Hombres como él, no.

–He estado demasiado ocupada trabajando como para fijarme en los hombres –contestó ella.

–Estás entregada a tu trabajo. ¿Por qué decidiste ser veterinaria?

–Desde siempre lo he querido ser. Mi padre era veterinario y crecí ayudándolo. Incluso cuando era pequeña, me dejaba participar y siempre me animaba.

–Estoy seguro de que está muy orgulloso de ti.

Faith dudó.

–Mis padres murieron hace dos años –comentó en voz baja–. Ése es uno de los motivos por los que he venido a Argentina. Los echaba mucho de menos y sabía que necesitaba hacer algo diferente. Pensé que combinar un viaje con trabajo podría ser la distracción que me hacía falta.

–¿Y qué hay de casarte y tener hijos? –le preguntó él con naturalidad, aunque la estaba mirando con agudeza, como si de verdad le importase la respuesta que iba a darle–. Cuando las mujeres piensan en el futuro, casi siempre se imaginan una alianza.

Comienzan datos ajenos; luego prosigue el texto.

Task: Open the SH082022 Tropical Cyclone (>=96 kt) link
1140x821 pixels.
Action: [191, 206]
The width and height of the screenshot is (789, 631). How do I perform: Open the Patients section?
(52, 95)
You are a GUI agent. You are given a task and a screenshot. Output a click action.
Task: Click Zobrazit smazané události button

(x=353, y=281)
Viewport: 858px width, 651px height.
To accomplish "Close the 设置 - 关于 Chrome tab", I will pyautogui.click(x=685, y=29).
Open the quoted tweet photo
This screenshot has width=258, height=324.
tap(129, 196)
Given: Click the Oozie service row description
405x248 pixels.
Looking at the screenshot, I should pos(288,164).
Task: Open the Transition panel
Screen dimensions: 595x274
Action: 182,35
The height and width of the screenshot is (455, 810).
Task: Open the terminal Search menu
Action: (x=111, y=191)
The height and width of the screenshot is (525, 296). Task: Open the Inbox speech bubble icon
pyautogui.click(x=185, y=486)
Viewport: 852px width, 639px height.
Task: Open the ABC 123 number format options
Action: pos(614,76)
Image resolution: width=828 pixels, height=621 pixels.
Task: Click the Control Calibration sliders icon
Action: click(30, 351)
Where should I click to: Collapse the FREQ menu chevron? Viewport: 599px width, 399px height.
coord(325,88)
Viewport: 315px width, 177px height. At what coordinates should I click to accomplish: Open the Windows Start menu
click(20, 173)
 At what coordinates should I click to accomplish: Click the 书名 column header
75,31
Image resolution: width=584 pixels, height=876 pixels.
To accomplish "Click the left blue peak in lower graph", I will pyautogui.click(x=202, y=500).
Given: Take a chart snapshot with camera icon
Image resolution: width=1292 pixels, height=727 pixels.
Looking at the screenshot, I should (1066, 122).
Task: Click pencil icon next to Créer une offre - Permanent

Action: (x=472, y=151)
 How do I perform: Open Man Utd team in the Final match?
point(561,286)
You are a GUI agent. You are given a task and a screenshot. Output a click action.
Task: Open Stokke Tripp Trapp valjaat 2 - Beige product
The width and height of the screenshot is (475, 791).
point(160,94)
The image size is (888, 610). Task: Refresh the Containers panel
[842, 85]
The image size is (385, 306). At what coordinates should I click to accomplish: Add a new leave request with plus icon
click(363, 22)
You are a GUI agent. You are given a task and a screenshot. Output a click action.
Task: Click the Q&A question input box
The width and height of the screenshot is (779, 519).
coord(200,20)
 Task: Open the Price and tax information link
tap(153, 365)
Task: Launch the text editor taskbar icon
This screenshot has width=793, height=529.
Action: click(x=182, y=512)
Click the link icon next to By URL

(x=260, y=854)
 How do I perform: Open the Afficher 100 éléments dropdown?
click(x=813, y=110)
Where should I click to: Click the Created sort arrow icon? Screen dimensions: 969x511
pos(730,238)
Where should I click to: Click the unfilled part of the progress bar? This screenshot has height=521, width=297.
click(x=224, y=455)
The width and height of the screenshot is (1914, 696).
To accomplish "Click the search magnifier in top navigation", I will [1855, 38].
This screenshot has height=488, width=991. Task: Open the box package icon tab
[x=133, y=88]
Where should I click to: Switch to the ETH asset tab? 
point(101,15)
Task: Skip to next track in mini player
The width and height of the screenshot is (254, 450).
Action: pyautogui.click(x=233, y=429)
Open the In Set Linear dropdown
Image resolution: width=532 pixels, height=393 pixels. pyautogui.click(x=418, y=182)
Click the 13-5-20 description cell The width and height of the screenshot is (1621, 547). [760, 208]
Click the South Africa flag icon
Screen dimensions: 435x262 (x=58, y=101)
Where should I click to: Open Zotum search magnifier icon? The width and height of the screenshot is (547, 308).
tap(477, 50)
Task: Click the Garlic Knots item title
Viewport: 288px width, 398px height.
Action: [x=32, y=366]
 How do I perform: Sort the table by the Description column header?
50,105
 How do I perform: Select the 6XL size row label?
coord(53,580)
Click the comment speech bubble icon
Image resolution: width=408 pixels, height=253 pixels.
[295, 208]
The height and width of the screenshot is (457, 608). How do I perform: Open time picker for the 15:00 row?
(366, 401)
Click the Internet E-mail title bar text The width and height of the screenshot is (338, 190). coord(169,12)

–Ese comentario es típico de un hombre como tú –bromeó ella dejando el tenedor–. Sé sincero, piensas que las mujeres sólo sirven para estar en casa y criar, ¿verdad?

–Es lo que quieren la mayor parte de las mujeres. ¿Tú no?

–No. Ahora mismo, no. En el futuro, ¿quién sabe? –miró hacia el lago–. El futuro parece estar muy lejos aquí. Y soy demasiado joven para ni siquiera pensar en ello. Tengo toda una carrera por delante. Tal vez dentro de diez años me apetezca –se encogió de hombros–. No es lo que quiero. Adoro mi trabajo –admiró la puesta de sol rojiza que se reflejaba en el agua–. ¿Y tú? ¿No tienes mujer? ¿Hijos?

Faith vio un destello en su mirada oscura.

–No, en absoluto.

–Quieres decir, que no lo quieres ahora.

Él agarró la copa con fuerza.

–Ni lo querré nunca. Recuérdalo, Faith.

Había tanta frialdad en su voz que Faith lo escrutó con la mirada, pero su rostro se mantuvo impasible.

Ella frunció el ceño, había cosas que no entendía, y eso la hacía sentirse confusa.

–¿Por qué iba a necesitar recordarlo?

–Es sólo que me gusta dejarlo claro al principio de una relación –respondió él en tono suave.

Faith sintió calor.

–¿Acaso estamos teniendo una relación?

–No lo sé –contestó él mirándola a los ojos–. ¿Tú qué piensas?